DEMOKRASİMİZDE VAZGEÇİLMEZLER İHTİLALLER-MUHTIRALAR-DARBELER

DEMOKRASİMİZDE VAZGEÇİLMEZLER İHTİLALLER-MUHTIRALAR-DARBELER

Sevgili dostlar,
Değerli canlar,

Başkaları ‘demokrasi’ denilen şey her neyse;
Nasıl besleyip büyütürler…
Nasıl gölgesinde oturur veya meyvesini yer onu bilemeyiz ama;
Bizde ‘demokrasinin’ nasıl sulanıp, yeşertilmeye çalışıldığını üç aşağı-beş yukarı biliyoruz…

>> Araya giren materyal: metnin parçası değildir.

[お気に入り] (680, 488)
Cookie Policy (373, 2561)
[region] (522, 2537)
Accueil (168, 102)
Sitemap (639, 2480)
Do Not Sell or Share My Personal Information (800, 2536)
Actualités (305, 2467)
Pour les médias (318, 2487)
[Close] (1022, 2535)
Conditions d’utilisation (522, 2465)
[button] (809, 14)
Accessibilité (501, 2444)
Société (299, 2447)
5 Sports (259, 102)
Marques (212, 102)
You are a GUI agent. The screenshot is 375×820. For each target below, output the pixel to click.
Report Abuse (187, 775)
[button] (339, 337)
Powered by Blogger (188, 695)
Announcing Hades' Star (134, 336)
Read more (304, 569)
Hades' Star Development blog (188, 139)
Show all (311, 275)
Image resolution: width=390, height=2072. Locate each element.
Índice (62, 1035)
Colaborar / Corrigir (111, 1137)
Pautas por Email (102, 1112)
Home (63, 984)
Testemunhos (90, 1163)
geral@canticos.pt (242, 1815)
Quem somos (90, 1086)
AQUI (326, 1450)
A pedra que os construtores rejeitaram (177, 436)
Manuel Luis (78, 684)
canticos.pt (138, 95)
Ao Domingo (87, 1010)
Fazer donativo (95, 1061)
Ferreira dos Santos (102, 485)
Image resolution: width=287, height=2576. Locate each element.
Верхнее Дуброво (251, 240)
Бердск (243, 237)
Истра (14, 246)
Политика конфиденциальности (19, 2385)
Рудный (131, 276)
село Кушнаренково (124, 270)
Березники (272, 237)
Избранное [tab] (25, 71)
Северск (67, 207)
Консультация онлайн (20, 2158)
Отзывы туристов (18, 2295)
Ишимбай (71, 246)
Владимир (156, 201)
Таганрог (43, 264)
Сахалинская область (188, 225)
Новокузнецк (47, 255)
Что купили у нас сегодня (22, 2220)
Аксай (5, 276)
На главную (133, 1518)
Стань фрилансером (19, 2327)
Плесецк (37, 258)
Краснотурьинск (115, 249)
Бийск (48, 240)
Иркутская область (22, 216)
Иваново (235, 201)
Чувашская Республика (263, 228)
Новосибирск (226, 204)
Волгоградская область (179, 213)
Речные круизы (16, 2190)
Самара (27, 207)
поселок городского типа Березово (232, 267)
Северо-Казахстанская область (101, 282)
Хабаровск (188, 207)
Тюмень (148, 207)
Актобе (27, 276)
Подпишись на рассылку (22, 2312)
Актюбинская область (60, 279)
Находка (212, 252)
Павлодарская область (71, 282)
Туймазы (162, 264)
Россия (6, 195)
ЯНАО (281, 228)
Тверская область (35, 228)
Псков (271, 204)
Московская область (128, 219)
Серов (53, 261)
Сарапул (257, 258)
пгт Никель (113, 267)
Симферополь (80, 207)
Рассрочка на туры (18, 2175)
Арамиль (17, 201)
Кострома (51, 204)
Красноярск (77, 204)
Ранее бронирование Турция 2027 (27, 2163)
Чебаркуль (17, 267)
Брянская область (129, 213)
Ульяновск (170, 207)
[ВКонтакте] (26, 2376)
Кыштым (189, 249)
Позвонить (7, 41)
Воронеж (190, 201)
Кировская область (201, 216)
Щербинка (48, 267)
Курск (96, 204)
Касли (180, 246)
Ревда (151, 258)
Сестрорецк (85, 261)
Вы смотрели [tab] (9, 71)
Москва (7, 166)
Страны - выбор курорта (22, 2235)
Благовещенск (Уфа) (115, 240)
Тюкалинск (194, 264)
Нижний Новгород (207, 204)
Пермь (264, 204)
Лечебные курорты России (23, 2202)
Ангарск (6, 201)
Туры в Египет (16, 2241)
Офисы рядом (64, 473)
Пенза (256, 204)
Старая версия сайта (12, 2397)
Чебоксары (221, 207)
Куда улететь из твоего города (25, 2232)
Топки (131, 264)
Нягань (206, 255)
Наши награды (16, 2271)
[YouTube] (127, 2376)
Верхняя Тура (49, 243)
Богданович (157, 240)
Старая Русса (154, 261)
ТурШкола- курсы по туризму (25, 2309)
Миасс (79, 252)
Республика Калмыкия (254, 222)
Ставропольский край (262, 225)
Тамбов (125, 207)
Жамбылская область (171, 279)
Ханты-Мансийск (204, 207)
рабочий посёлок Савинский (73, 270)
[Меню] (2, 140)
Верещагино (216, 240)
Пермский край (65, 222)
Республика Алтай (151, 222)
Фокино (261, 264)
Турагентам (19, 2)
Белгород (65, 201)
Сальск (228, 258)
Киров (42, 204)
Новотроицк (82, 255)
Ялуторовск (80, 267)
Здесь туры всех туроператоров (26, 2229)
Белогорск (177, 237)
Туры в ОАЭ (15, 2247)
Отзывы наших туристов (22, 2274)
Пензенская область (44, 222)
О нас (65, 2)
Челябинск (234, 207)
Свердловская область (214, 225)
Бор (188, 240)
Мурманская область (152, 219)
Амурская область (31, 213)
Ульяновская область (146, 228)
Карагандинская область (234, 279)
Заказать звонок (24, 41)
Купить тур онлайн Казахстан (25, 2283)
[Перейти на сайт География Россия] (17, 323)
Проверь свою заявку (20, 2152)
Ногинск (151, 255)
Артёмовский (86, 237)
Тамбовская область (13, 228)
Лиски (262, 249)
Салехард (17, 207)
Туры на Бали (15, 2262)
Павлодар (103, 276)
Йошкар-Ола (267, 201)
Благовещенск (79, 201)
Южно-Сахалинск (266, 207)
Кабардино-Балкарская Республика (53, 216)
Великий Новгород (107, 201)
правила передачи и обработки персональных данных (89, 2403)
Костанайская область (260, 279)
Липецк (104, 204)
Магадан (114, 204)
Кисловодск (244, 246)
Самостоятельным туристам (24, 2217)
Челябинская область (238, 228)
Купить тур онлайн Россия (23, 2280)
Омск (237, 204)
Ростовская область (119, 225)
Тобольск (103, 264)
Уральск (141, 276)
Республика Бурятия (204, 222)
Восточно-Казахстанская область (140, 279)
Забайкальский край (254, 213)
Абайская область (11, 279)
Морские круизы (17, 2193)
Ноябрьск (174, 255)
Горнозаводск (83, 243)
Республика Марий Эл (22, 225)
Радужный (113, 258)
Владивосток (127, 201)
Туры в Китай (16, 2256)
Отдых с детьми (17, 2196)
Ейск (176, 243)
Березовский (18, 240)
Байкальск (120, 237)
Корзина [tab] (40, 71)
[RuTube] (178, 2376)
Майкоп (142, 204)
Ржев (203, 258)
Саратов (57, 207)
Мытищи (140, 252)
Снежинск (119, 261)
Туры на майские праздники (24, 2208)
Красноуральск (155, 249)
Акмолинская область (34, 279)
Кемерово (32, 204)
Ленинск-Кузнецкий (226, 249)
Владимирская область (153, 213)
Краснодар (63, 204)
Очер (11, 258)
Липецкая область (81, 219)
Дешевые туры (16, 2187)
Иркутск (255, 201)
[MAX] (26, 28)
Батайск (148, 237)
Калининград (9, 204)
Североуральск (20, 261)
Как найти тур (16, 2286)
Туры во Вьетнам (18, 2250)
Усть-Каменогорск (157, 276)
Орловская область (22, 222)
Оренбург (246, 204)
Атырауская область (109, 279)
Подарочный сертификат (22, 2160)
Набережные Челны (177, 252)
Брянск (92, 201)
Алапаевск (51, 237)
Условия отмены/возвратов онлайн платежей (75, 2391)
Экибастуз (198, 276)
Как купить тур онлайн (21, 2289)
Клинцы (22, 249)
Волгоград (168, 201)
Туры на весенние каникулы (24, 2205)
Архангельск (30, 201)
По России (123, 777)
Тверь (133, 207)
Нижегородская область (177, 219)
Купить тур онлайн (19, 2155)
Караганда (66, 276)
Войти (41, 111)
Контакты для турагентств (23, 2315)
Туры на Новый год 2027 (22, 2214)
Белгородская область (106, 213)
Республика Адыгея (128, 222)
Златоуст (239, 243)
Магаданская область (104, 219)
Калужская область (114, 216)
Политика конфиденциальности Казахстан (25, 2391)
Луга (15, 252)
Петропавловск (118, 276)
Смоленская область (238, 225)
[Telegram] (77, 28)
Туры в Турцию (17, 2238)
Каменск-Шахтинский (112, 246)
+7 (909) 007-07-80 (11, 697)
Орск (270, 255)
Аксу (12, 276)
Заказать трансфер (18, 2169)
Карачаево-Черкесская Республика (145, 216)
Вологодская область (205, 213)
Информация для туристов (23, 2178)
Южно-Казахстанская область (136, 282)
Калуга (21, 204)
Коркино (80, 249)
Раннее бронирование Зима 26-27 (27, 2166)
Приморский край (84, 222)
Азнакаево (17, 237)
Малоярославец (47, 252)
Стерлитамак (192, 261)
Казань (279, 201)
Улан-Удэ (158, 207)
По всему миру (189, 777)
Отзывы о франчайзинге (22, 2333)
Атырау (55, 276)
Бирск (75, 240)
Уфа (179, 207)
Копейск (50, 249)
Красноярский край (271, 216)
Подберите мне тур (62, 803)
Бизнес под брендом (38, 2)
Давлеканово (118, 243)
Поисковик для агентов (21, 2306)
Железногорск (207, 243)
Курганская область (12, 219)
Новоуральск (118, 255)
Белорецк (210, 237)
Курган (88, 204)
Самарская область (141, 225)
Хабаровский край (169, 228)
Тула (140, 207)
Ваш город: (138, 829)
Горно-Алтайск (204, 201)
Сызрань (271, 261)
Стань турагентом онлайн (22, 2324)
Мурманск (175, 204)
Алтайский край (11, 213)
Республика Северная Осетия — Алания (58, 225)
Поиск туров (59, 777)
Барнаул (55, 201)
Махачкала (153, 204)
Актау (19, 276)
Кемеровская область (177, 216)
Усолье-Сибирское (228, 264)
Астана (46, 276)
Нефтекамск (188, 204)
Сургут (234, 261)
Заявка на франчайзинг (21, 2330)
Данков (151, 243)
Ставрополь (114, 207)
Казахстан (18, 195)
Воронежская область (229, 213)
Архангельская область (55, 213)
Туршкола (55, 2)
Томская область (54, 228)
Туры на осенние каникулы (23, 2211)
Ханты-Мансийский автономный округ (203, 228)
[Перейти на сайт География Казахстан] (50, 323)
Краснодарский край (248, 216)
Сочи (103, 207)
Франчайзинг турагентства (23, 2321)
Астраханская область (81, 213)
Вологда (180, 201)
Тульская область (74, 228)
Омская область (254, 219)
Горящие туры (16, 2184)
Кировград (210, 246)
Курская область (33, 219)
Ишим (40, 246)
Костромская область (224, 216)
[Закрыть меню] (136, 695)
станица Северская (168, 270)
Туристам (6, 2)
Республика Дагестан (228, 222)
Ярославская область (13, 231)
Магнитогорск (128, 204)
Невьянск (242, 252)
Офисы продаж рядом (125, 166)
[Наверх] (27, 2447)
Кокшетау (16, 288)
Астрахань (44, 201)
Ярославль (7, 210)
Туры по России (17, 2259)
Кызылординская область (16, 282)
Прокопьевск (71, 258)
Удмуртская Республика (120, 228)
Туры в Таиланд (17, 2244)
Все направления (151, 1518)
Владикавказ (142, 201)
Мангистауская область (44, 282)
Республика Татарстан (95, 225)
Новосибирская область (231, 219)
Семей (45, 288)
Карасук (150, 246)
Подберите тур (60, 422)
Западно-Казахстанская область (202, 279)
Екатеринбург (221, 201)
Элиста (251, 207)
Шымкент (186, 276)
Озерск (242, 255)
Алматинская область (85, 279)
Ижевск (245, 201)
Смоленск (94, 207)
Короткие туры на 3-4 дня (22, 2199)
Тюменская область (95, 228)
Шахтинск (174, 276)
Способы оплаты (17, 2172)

Yani, bizde ‘demokrasimizin’ nasıl yeşertip de, gölgesinde nasıl oturduğumuzu kısaca (bilmeyenler için) özetleyecek olursak;

Bizler ‘demokrasi bahçemizi’ arada-bir hortumla sularız!
Pardon, sürçü-lisan ettim!
Namlunun ucuyla ‘sularız’ diyecektim!

Demokrasi bahçemizi, her on yılda-bir -bahçıvan kostümlerimizi- giyinir ve ‘demokrasi bahçemizi’ baştan-aşağı ‘namlu’ ismini verdiğimiz demir hortumlarla sularız!
Bahçenin içinde ne kadar ‘yaban otu’ varsa hepsini ayıklarız!
Ve ‘temizlediğimize’ emin olduktan sonra da, arkamıza yaslanır ve beş-on sene rahatlarız!

Bağ-bahçe işiyle uğraşanlar…
İşinin ehli ve erbabı olan bahçıvanlar…
Bahçelerdeki yaban otları temizleme işine ne ad verirler doğrusu onu bilemeyiz ama…
Bizde demokrasi bahçesinin yaban otlarını temizleme işinin adı; (ve sık otların alınmasına)
“Sıkı yönetim”
“Örfi İdare”
“Olağan üstü Hal”
“Muhtıra”
“İhtilal:
“Darbe” denir…

Örneğin bundan 48 yıl öncesini -bilmeyenler için- bilgilendirmek ve -bizzat yaşayıp bilenlere de- bir kez daha anımsatmak istersek;

Yıl: 1971
Aylardan 12 Mart ve saat 13.00 haberlerini dinliyoruz…
Ancak bizler radyo başında haberleri beklerken; THM Sanatçısı Hasan Korkmazcan’ın -bas bariton- sesiyle karşılaşıyoruz;

“Aman, genç Osman dediğin bir küçük uşak
Beline bağlamış ibrişim kuşak of, anam anam!
Allah Allah deyip geçti genç Osman ooof, ooff!”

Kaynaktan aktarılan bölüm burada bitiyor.